What a ‘region’ is can be customized to each retailer dependent on their regional strategies. For instance, one retailer might leverage Europe and Asia as being macro-regions. Meanwhile, yet another different retailer might wish to further customize outcomes for micro-regions within the European region to display different suggestions in Northern Europe, Southern Europe, and Central Europe.
- Customization per client segment
Retail brands can tackle their different client segments with customized suggestions that link up best with every segment.
Also, AI facilitates retailers to concentrate on different client segments they desire to tackle.
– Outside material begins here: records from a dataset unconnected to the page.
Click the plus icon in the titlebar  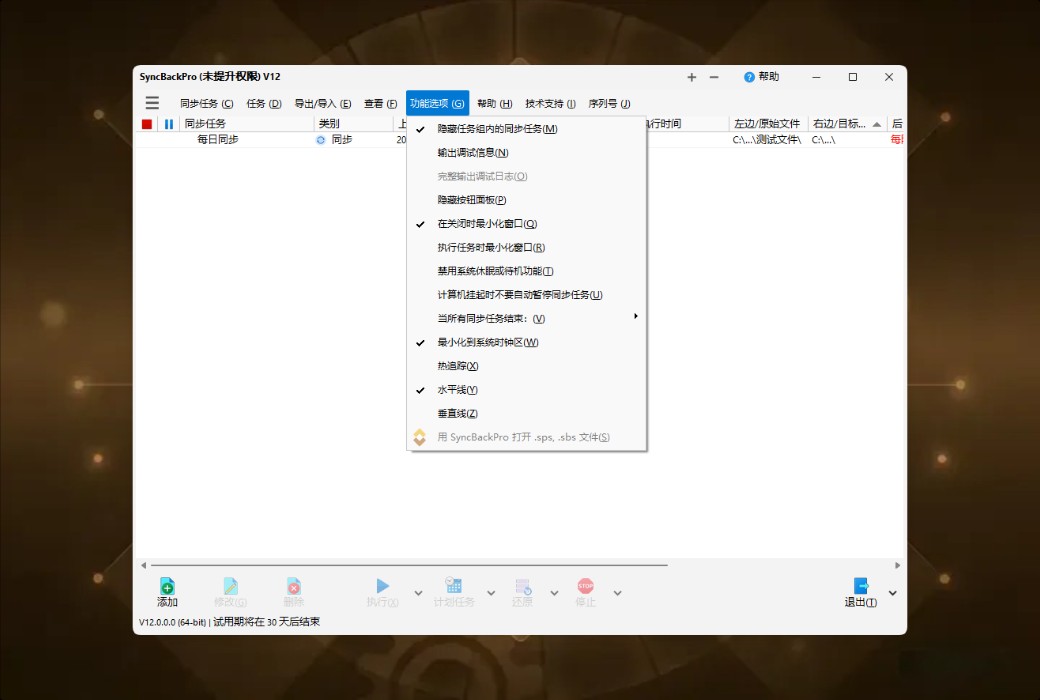691,77
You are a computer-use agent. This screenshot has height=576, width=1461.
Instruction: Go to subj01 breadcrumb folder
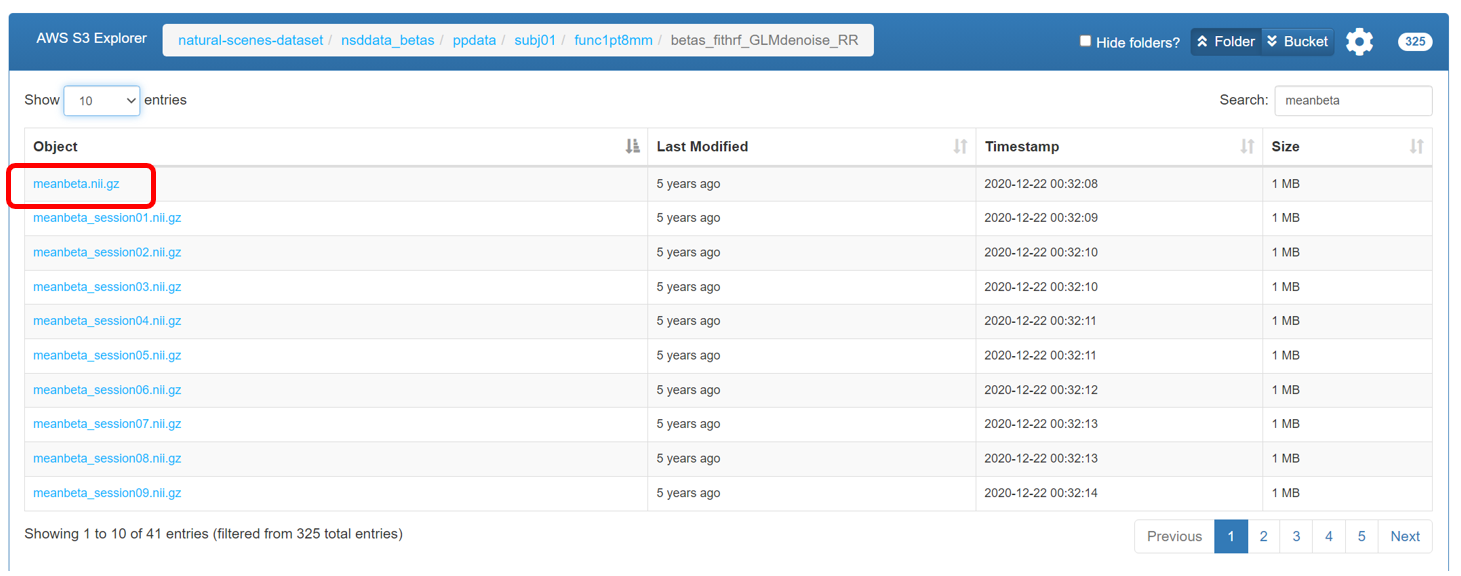coord(534,40)
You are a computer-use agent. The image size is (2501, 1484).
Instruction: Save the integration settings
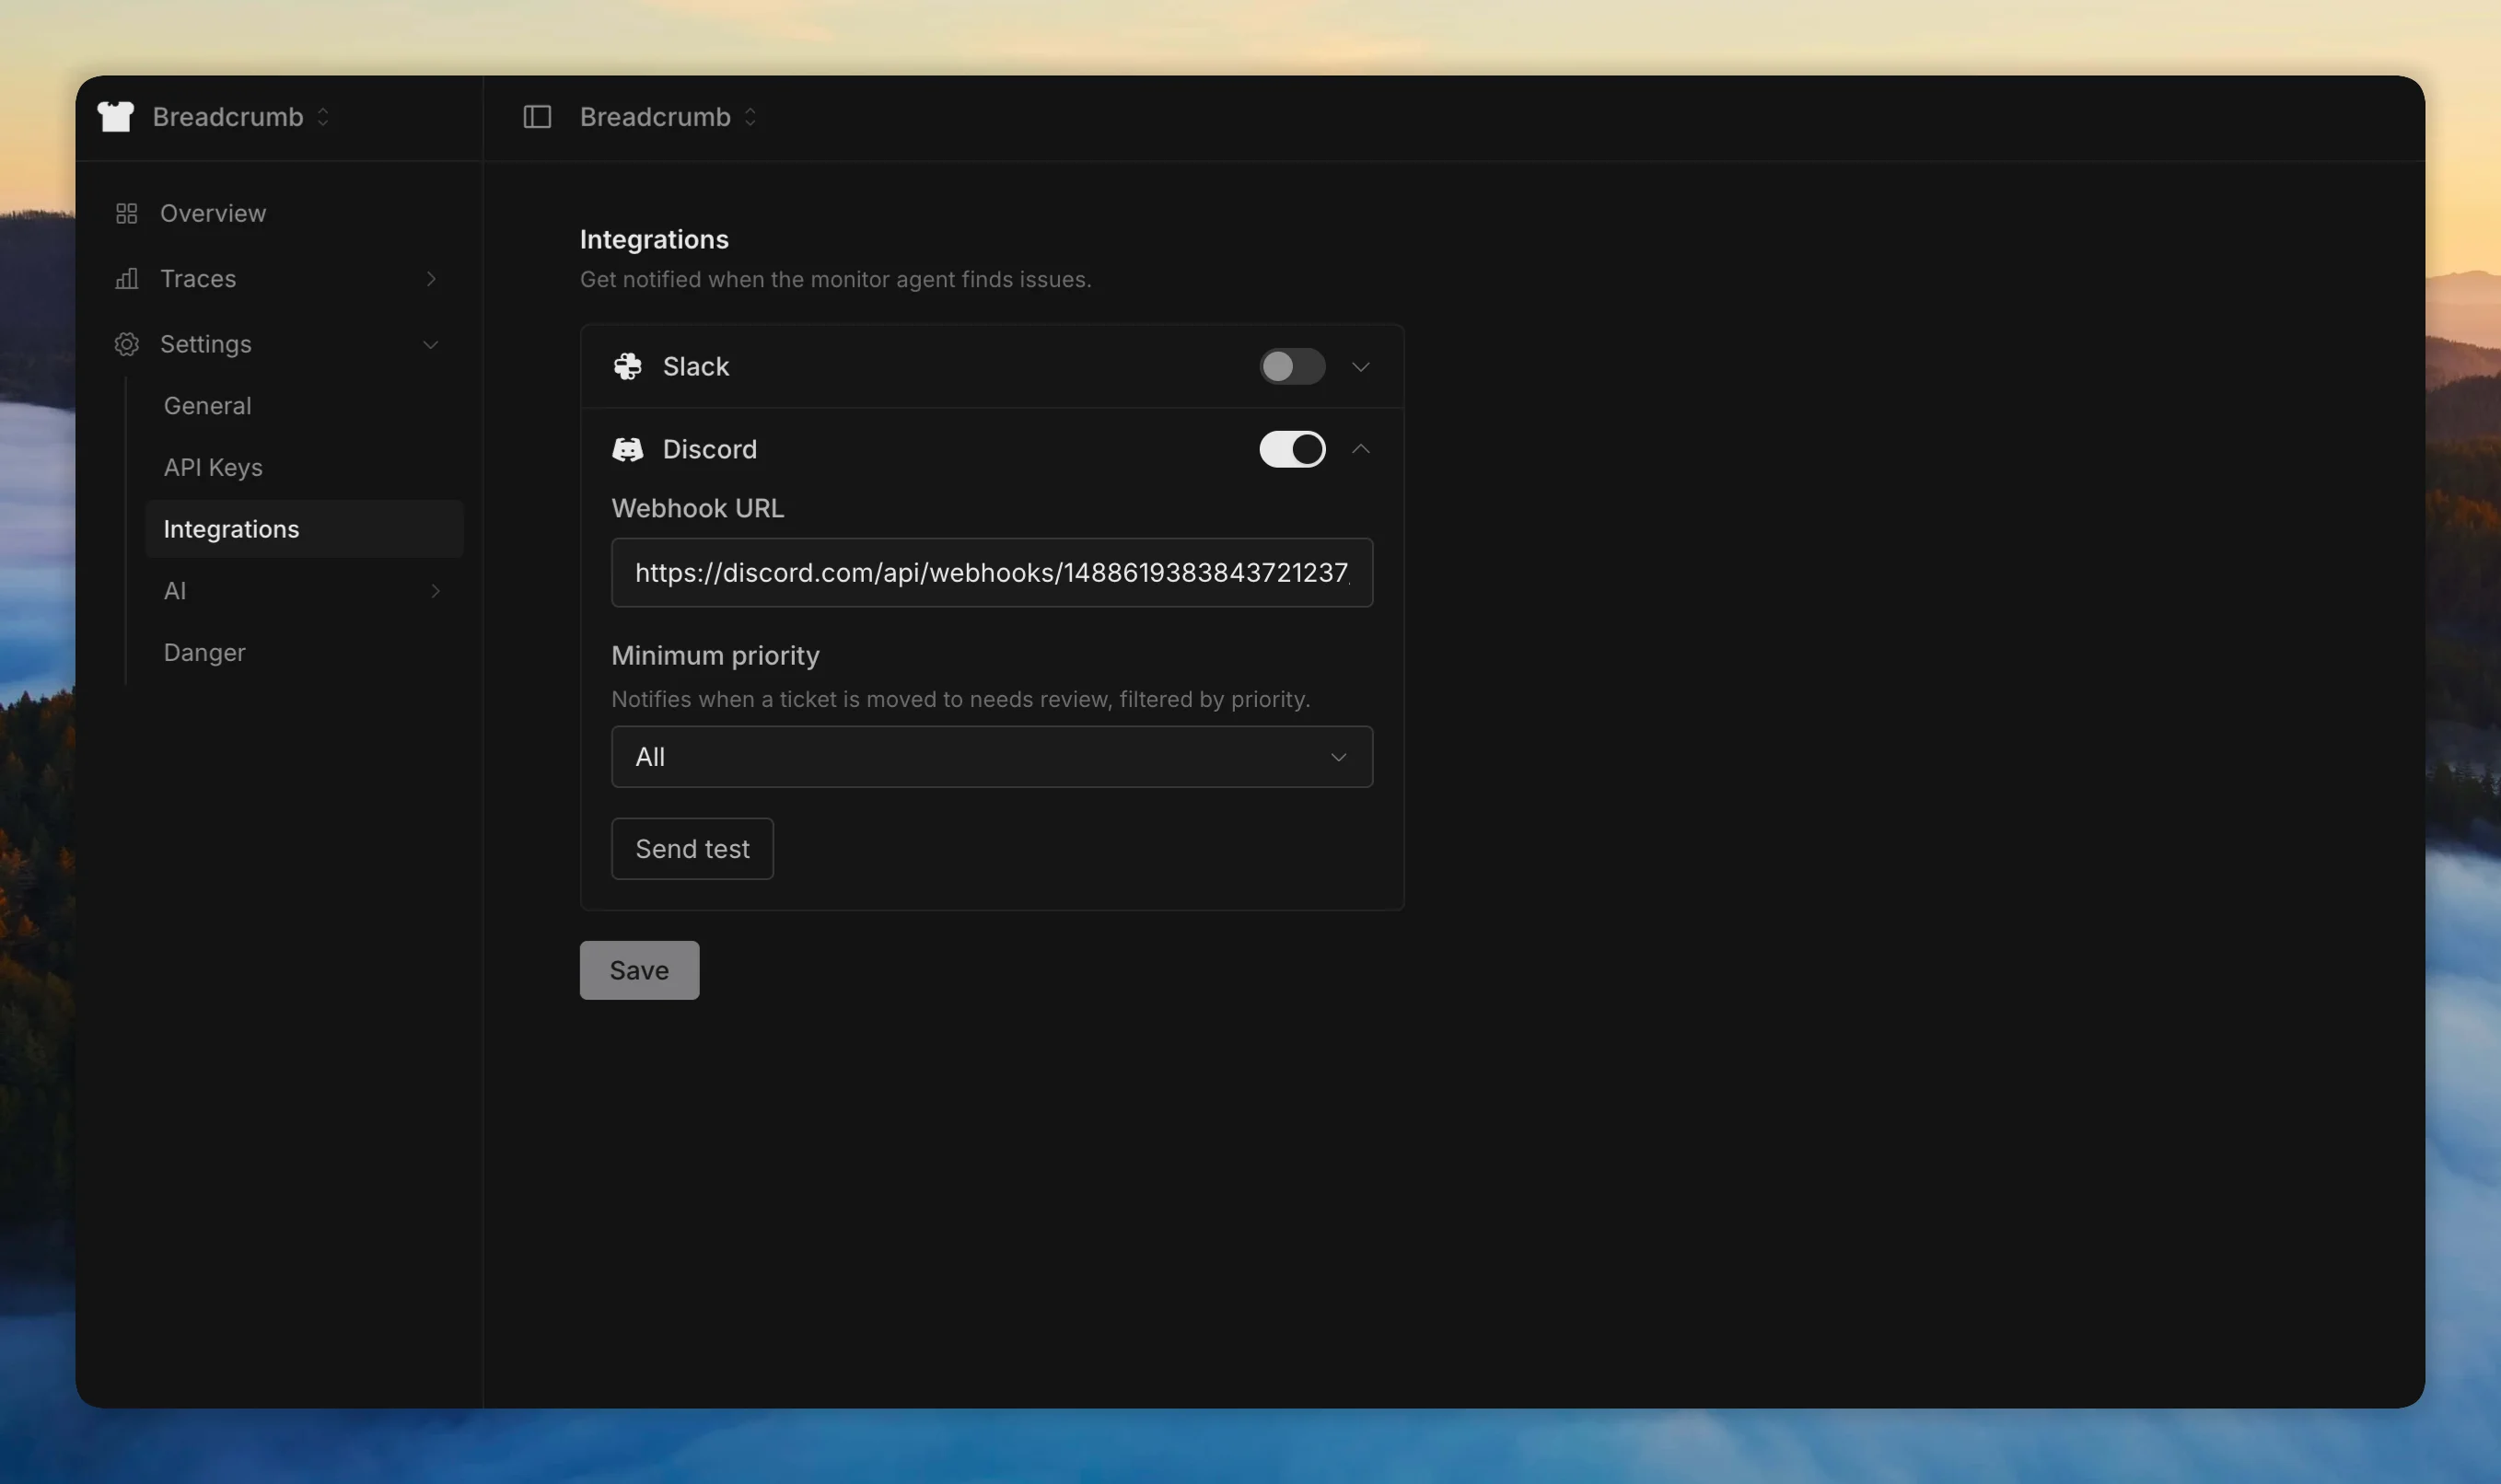(x=638, y=969)
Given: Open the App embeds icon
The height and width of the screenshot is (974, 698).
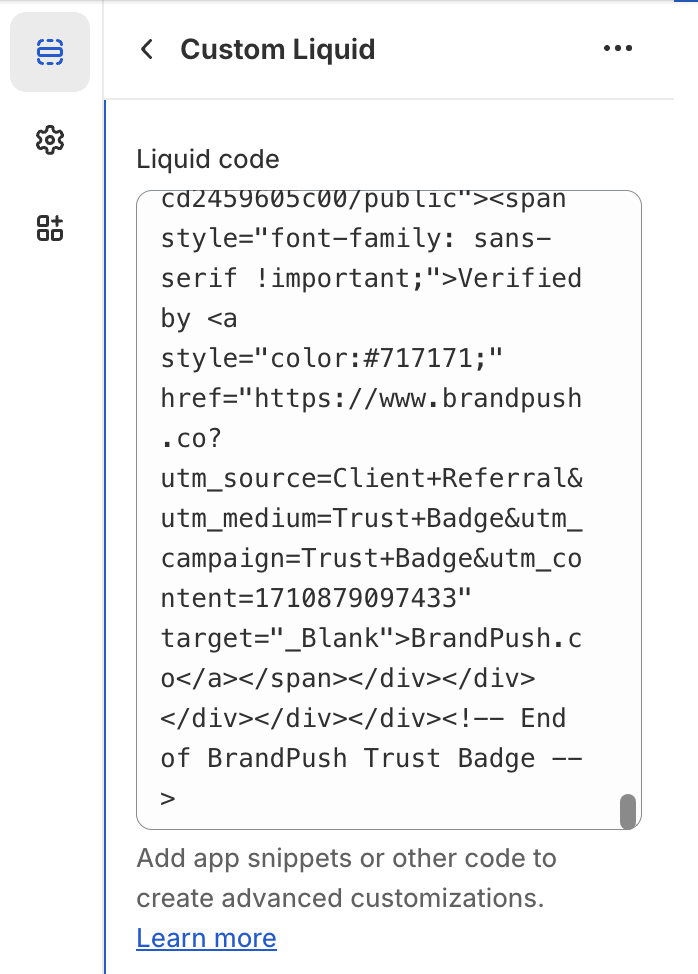Looking at the screenshot, I should click(x=50, y=228).
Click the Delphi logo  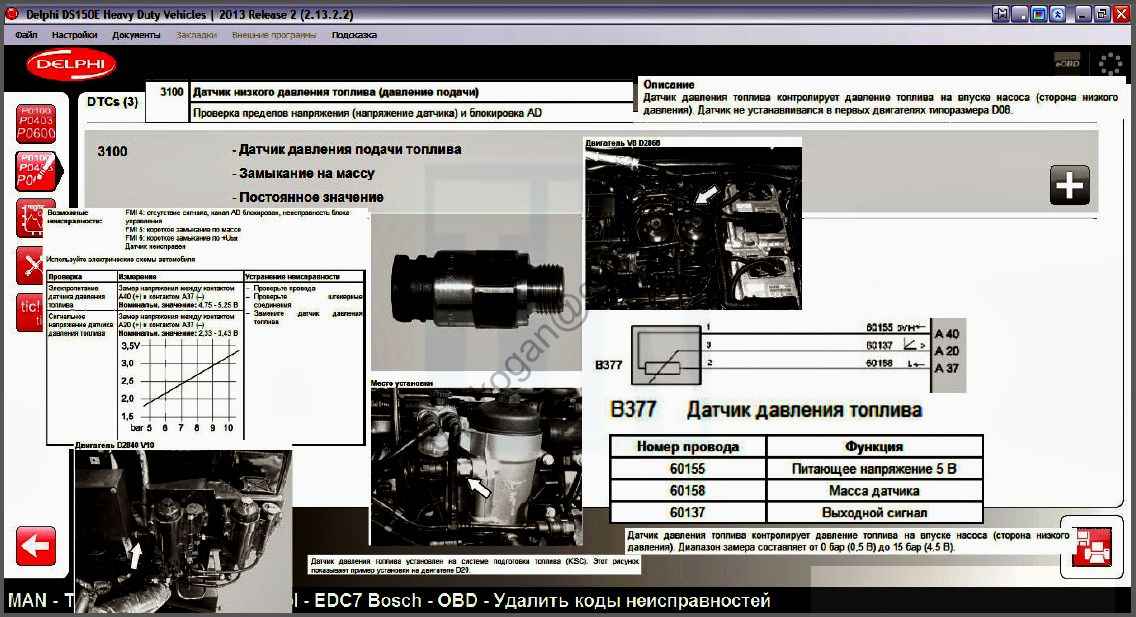click(x=72, y=64)
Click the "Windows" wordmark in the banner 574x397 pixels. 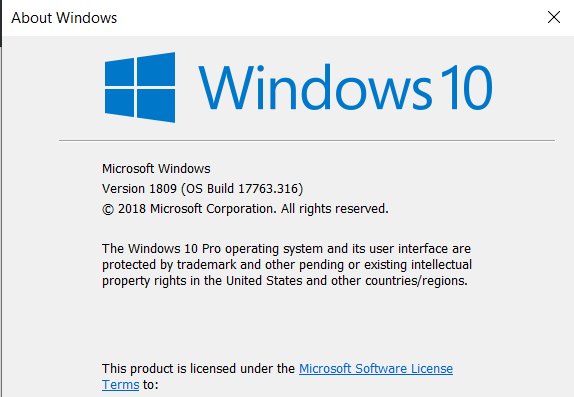click(x=315, y=87)
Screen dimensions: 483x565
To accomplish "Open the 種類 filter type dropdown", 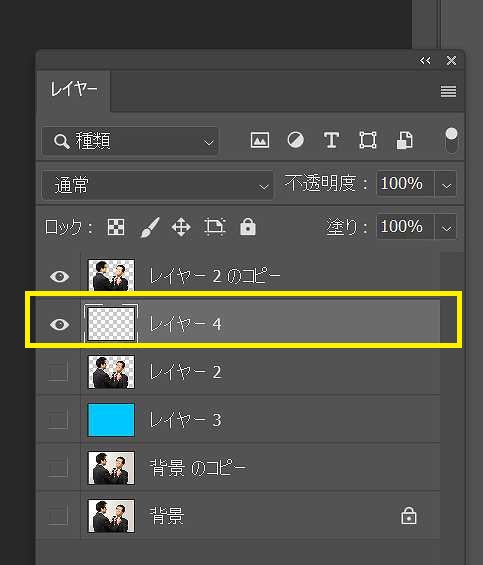I will click(130, 141).
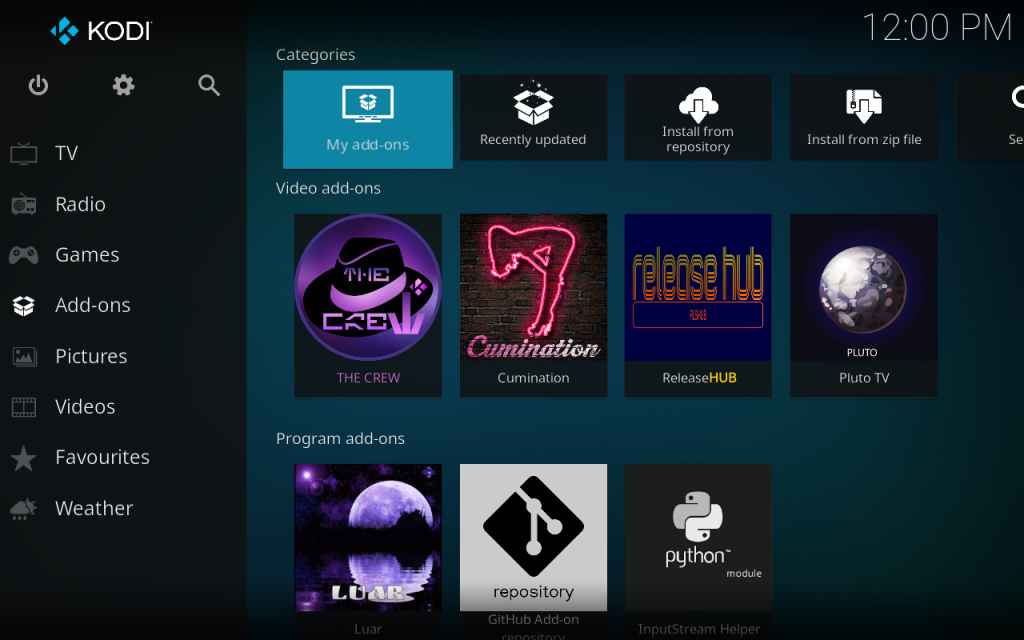
Task: Select Install from repository tile
Action: (698, 118)
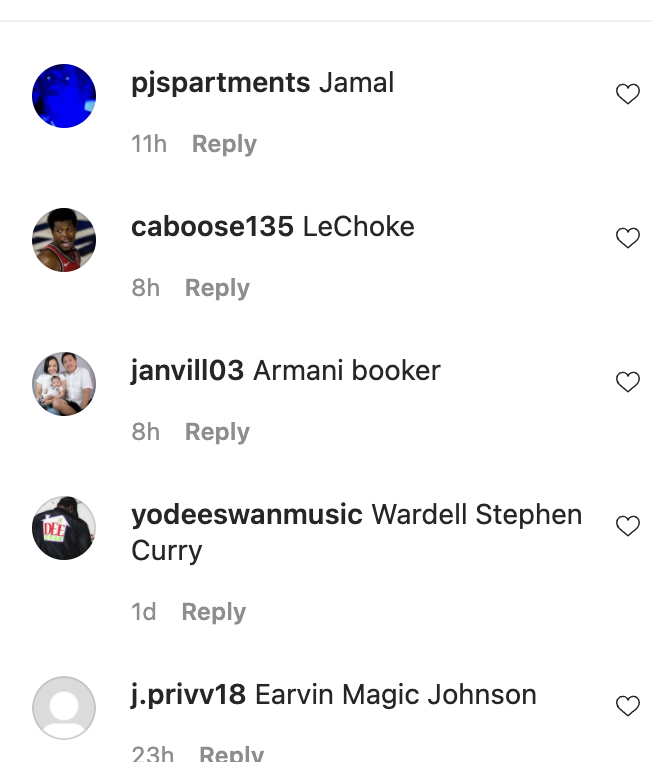Open j.privv18 default avatar
Screen dimensions: 652x770
pos(64,708)
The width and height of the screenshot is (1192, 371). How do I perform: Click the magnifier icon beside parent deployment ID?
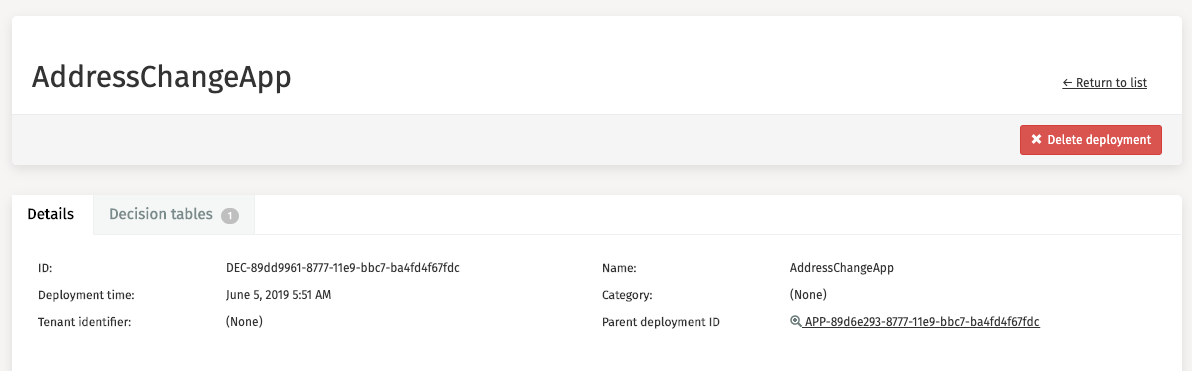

For one client segment, it might make more common sense, it makes more logical sense to display suggestions that promote upselling, while for another one, the objective might be cross-selling.
- Customization per unique client
The capacities of AI and ML can be harnessed to make visual similarity and product suggestions that are hyper-customized to every client, considering their unique traits and characteristics.
After this data has been identified and isolated, this is merged with data from the individual’s clients’ historical browsing and purchase behavior.
Every customer is displayed a different similarity and outfit recommendation personalized to them for each article on the web-store.
This takes online stylistic suggestions to the same quality standard upheld by a bespoke private styling service.
Retailers can adapt their private styling services furnished at the site to top-tier VIP clientele through to all client segments with no expenditure required for dedicated stylists.
This brings us to the conclusion of the fourth part of this multi-part blog series on AI and ML in the fashion retailspace. The next part will explore use cases, the statistics behind AI adoption, and a lot more.